- Problem details -
Repeat the records from the line with "This screenshot has width=1100, height=1012." to the line with "Looking at the", reproducing each line verbatim and omitting the pictures.

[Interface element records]
++++++++
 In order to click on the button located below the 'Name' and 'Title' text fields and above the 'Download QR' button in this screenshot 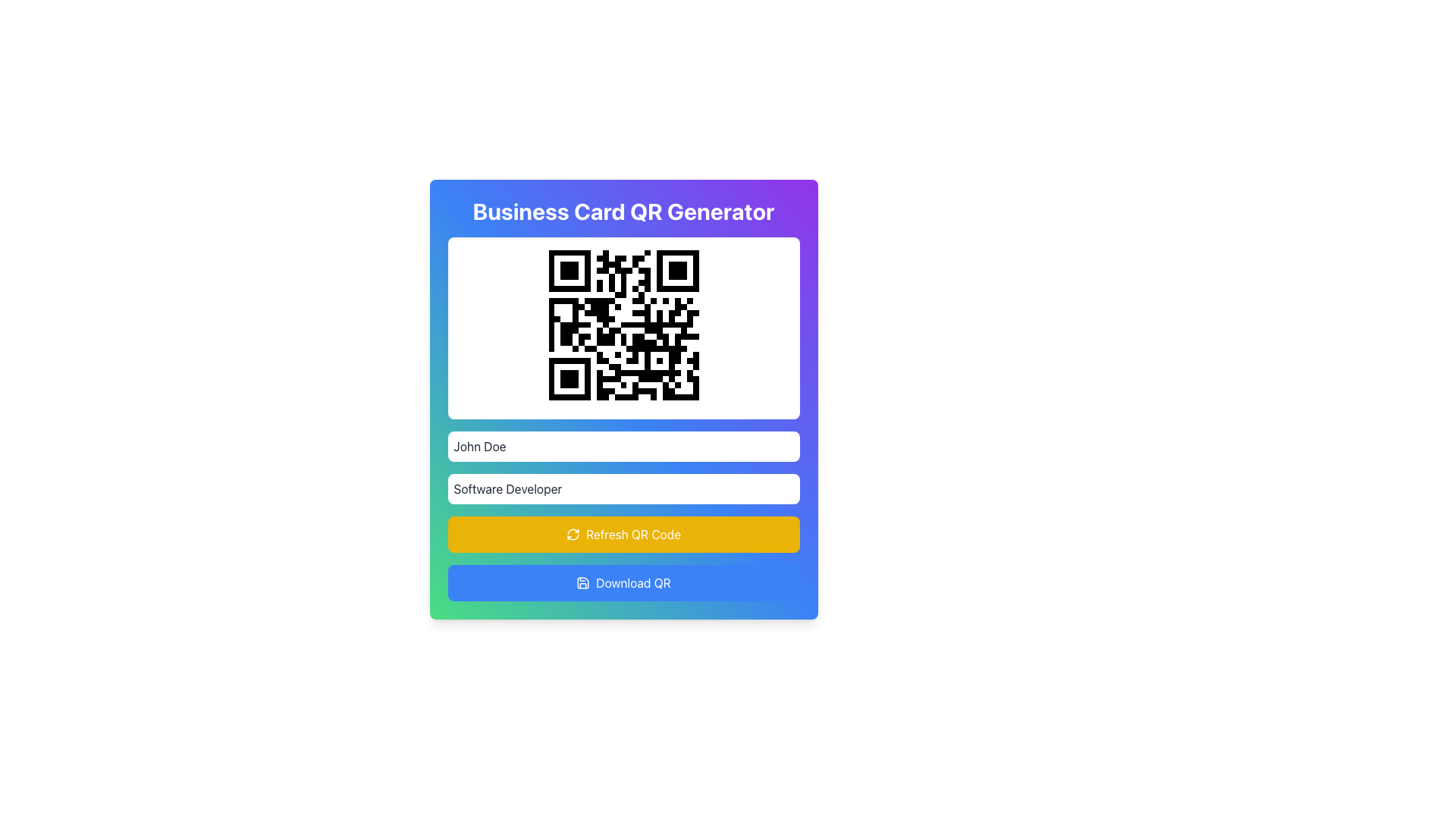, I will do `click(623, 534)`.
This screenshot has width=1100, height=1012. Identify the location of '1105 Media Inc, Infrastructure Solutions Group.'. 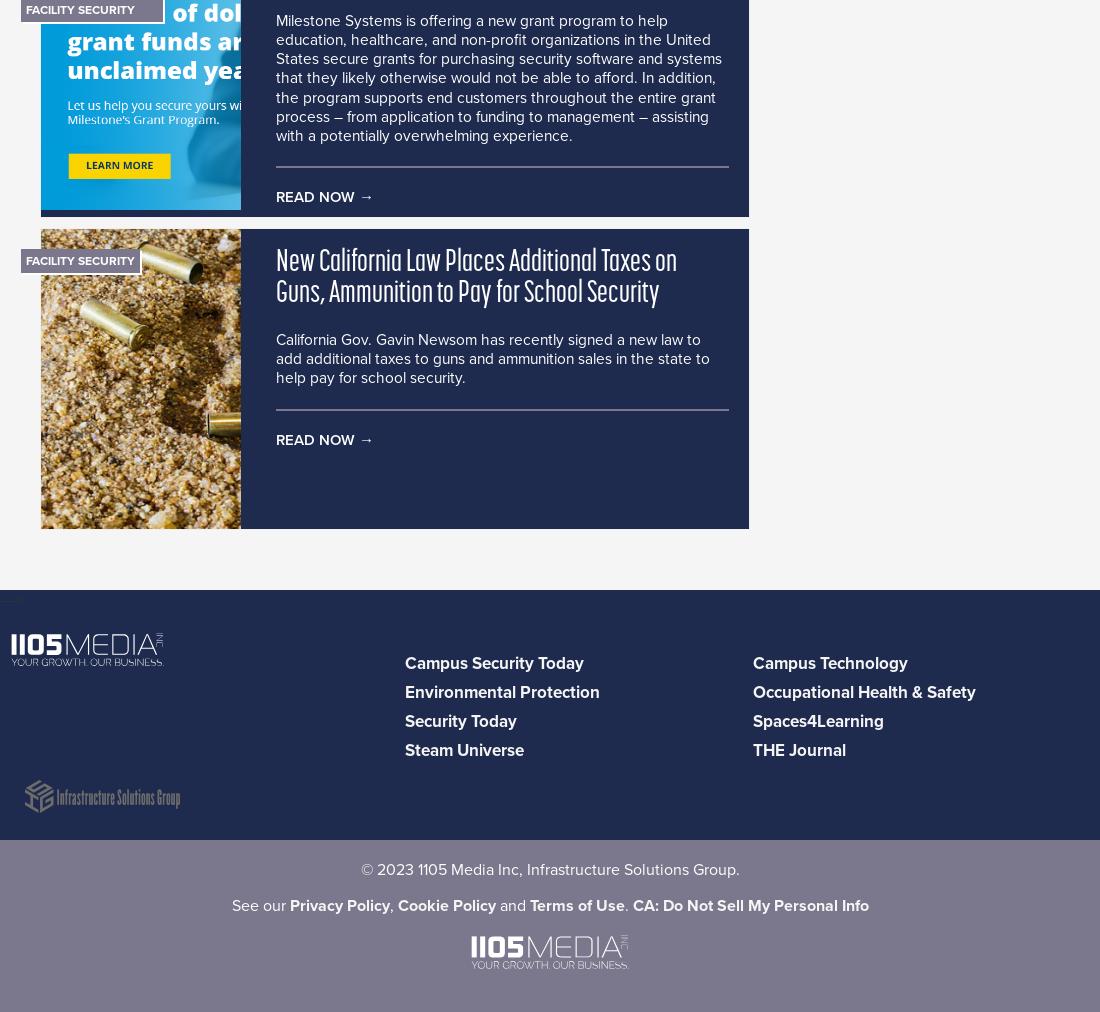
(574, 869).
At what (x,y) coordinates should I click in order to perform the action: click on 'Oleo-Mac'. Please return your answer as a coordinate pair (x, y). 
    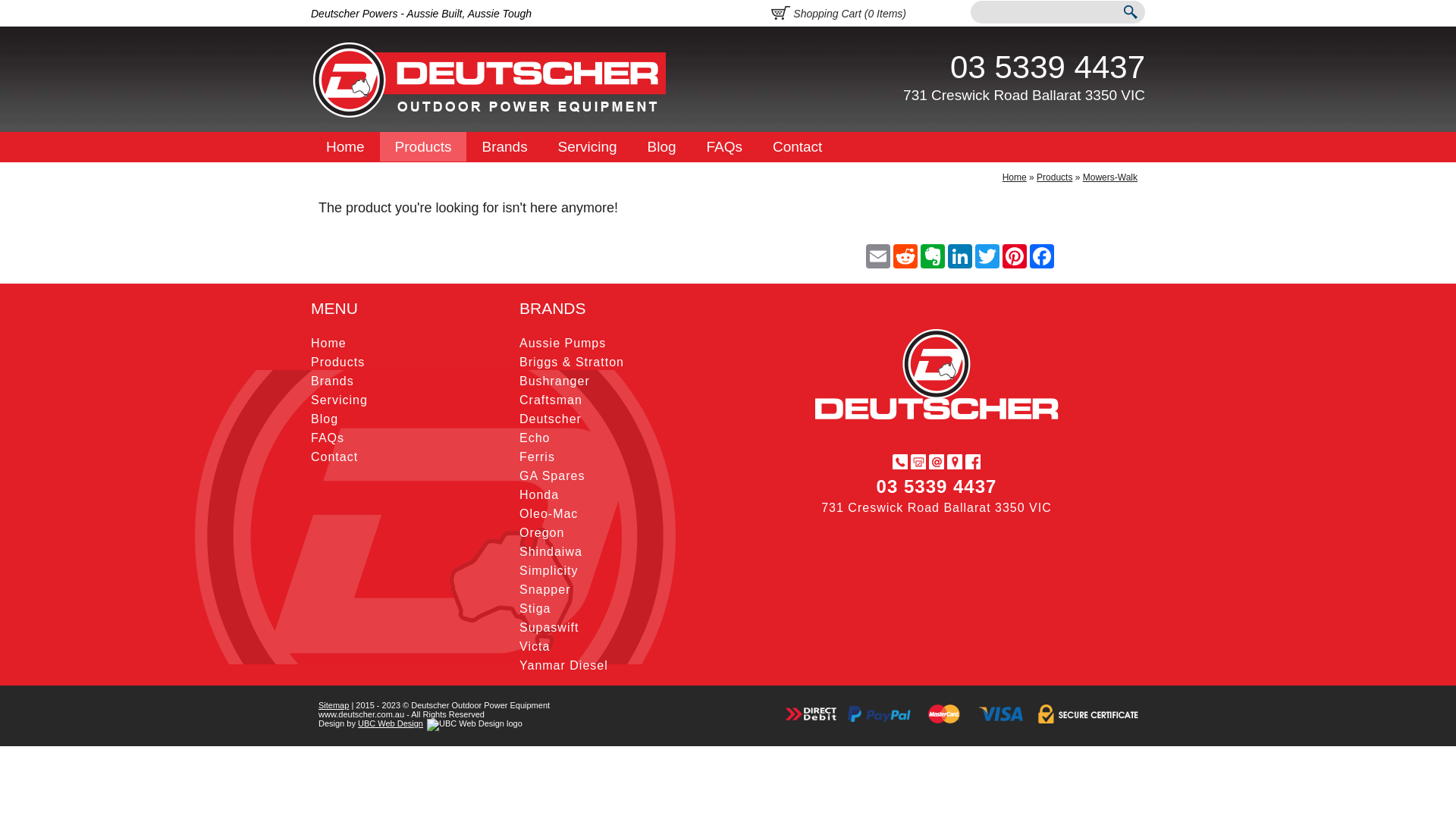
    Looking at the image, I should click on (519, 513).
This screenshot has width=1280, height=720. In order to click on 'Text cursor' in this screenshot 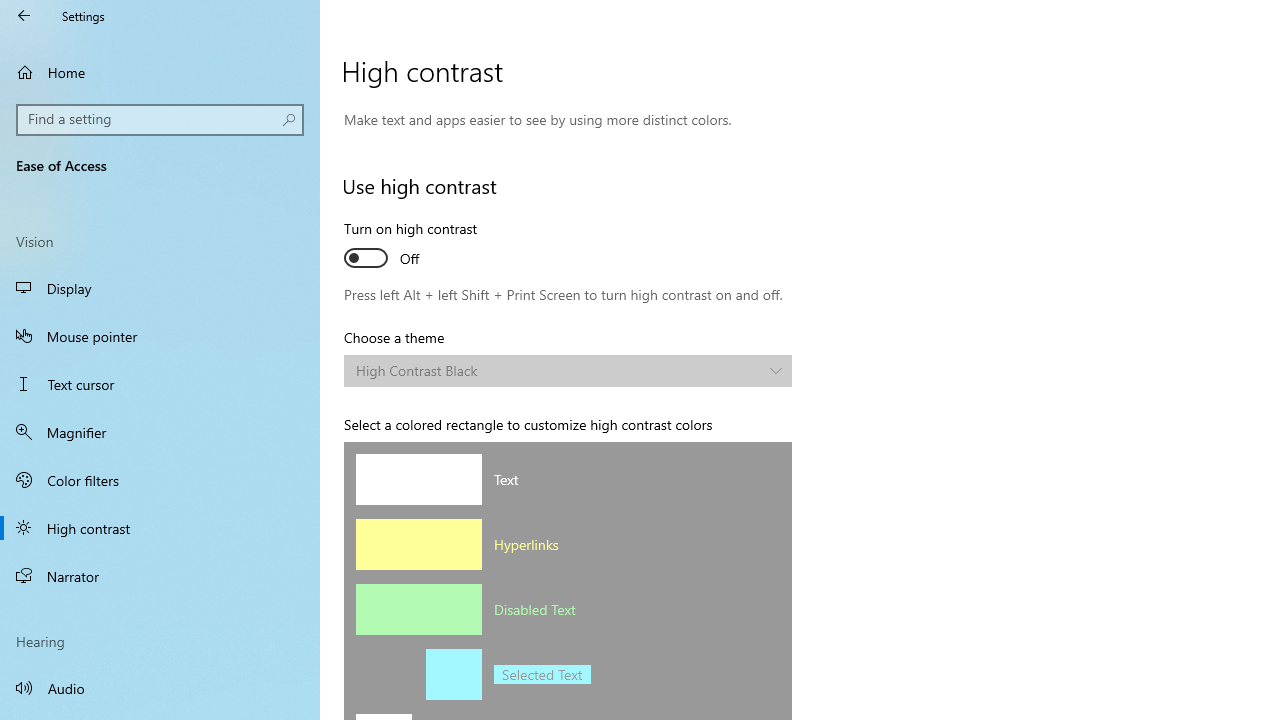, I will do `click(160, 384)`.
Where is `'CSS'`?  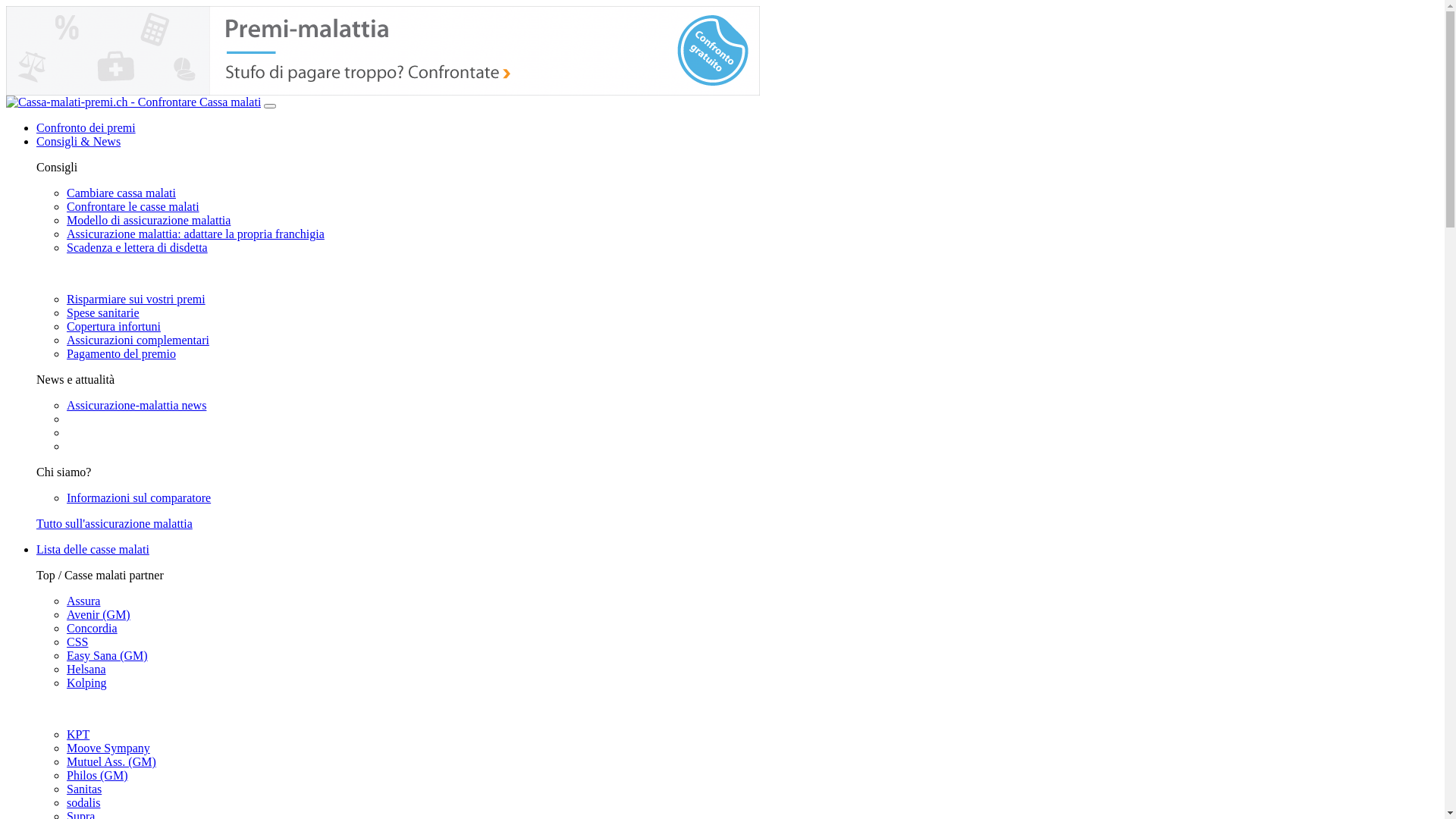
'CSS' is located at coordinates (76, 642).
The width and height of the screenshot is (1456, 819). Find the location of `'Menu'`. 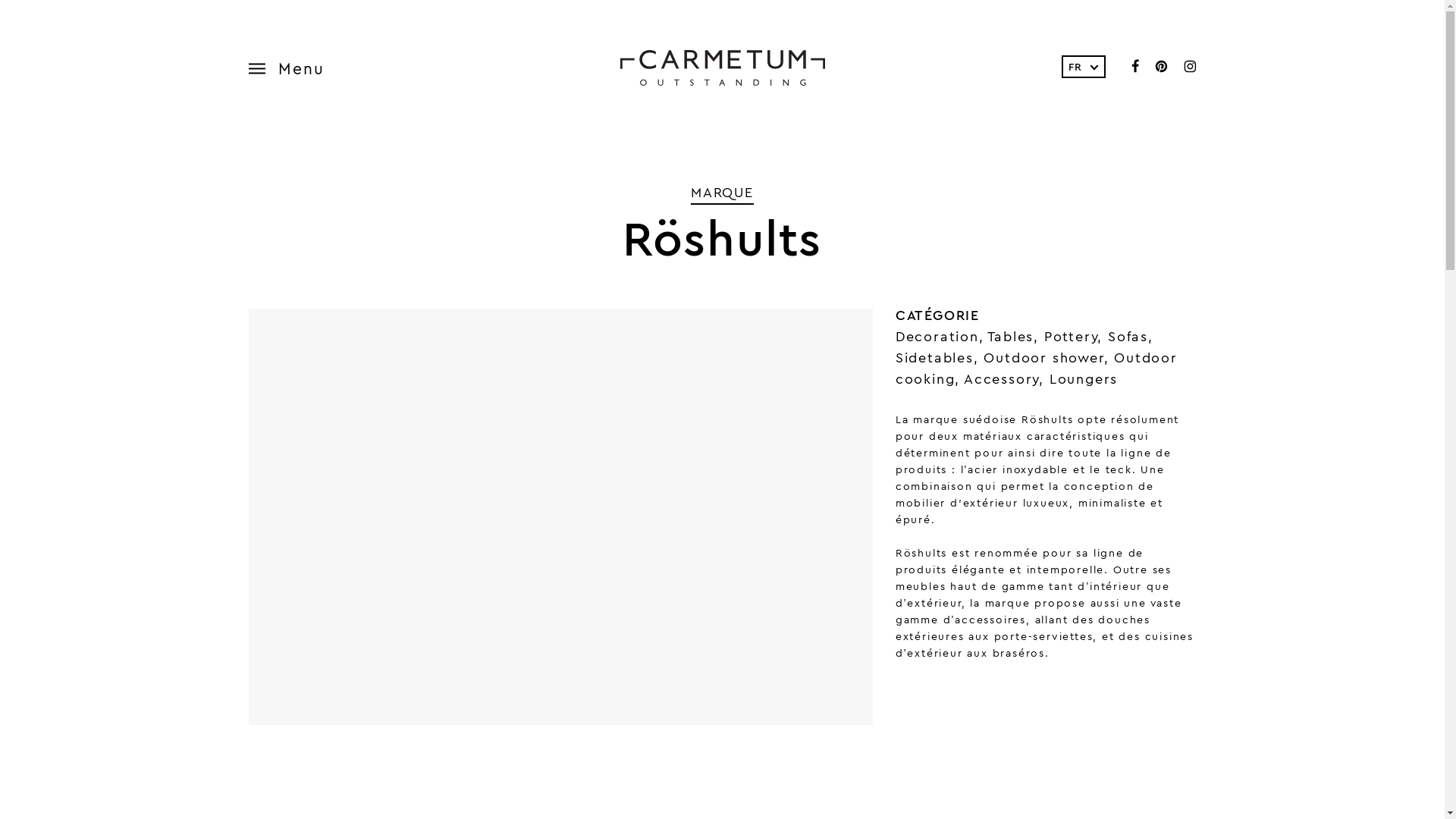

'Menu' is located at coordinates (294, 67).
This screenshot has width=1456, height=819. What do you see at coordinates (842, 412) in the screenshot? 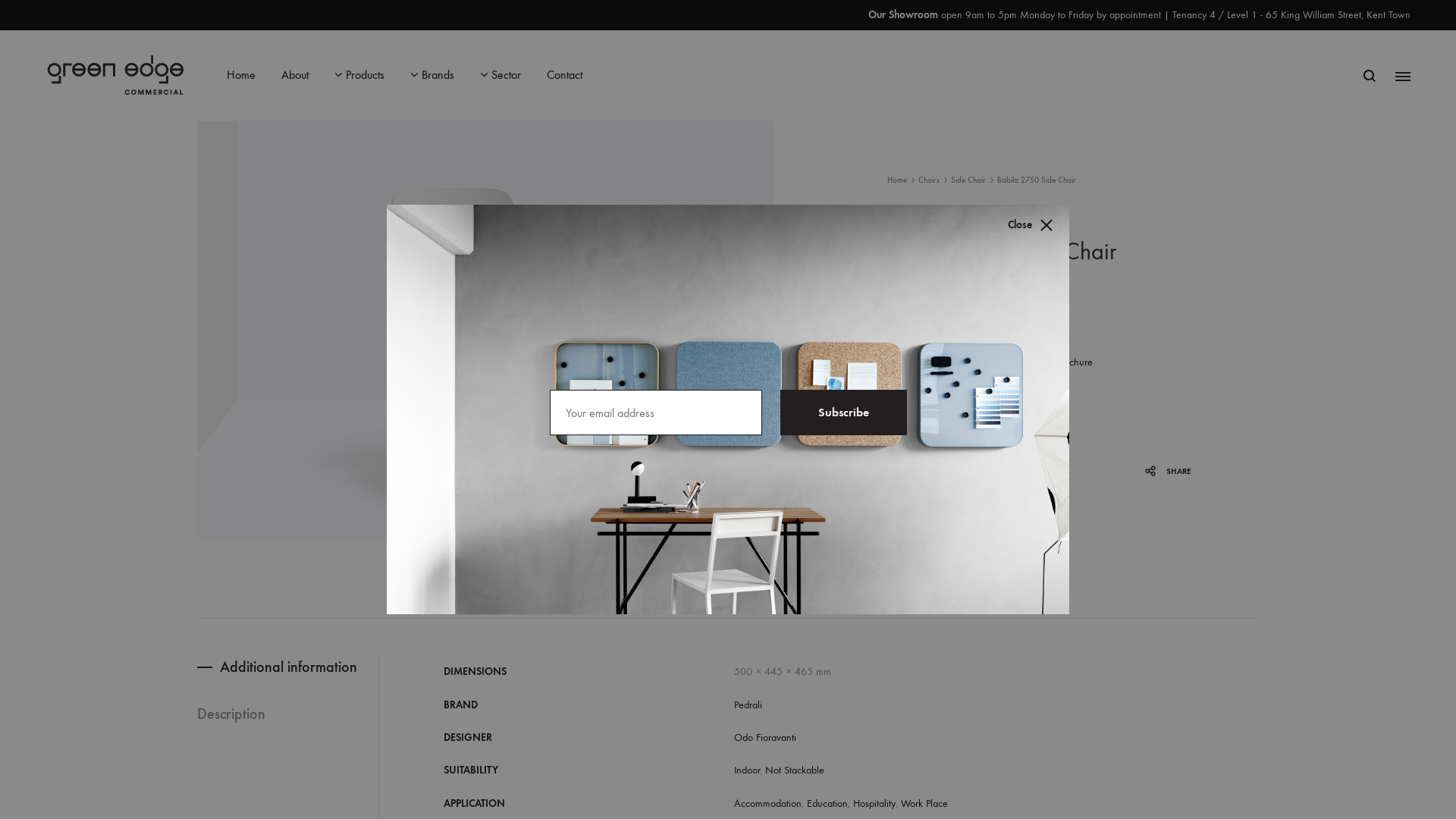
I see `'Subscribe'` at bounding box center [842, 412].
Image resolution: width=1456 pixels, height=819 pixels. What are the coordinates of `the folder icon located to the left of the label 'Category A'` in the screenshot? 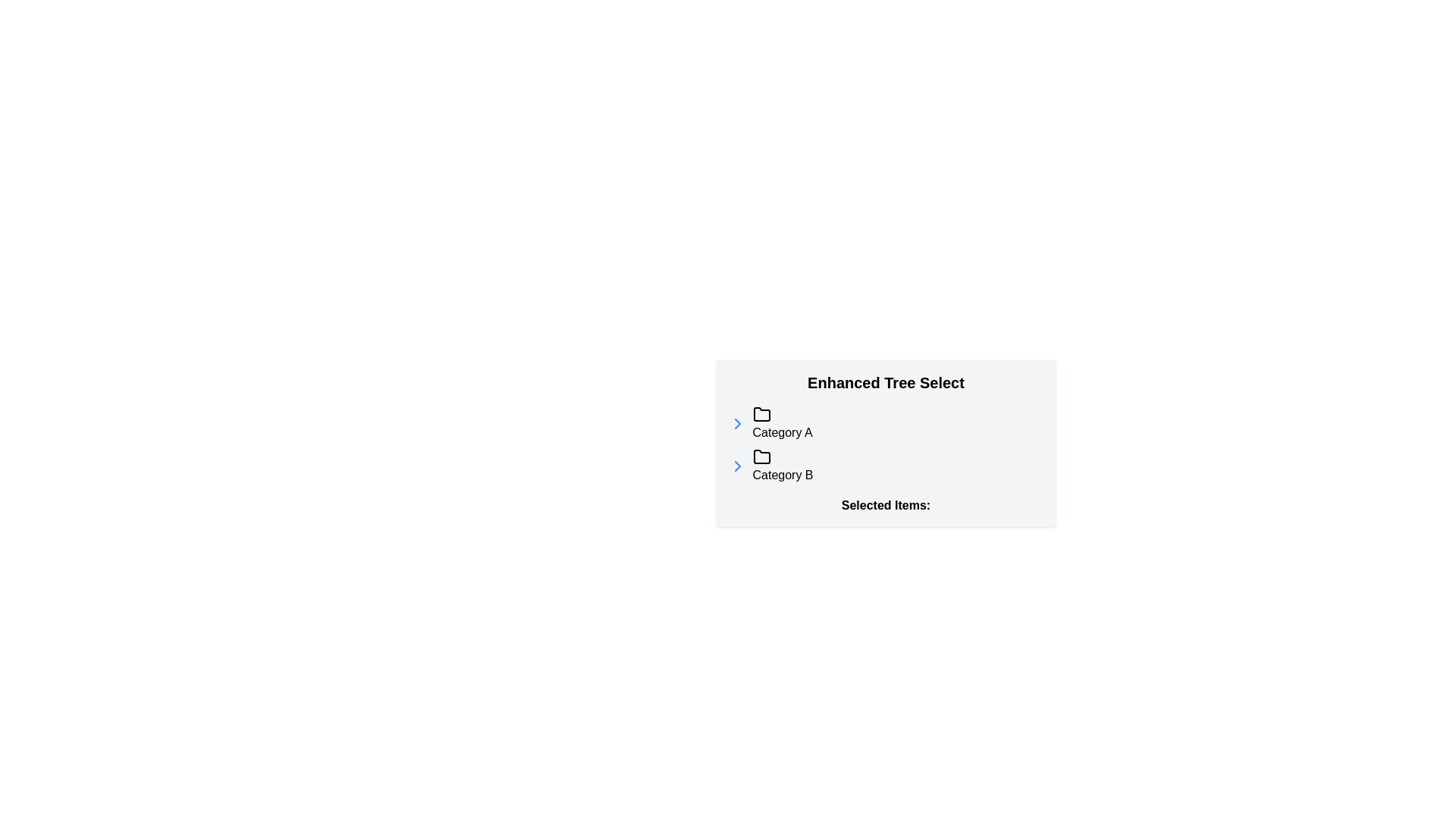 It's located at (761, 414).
++++++++
- Exercise response -
This screenshot has width=1100, height=1012. Identify the location of '1105 Media Inc, Infrastructure Solutions Group.'. 
(574, 869).
At what (x,y) coordinates should I click in order to perform the action: click on 'Oleo-Mac'. Please return your answer as a coordinate pair (x, y). 
    Looking at the image, I should click on (519, 513).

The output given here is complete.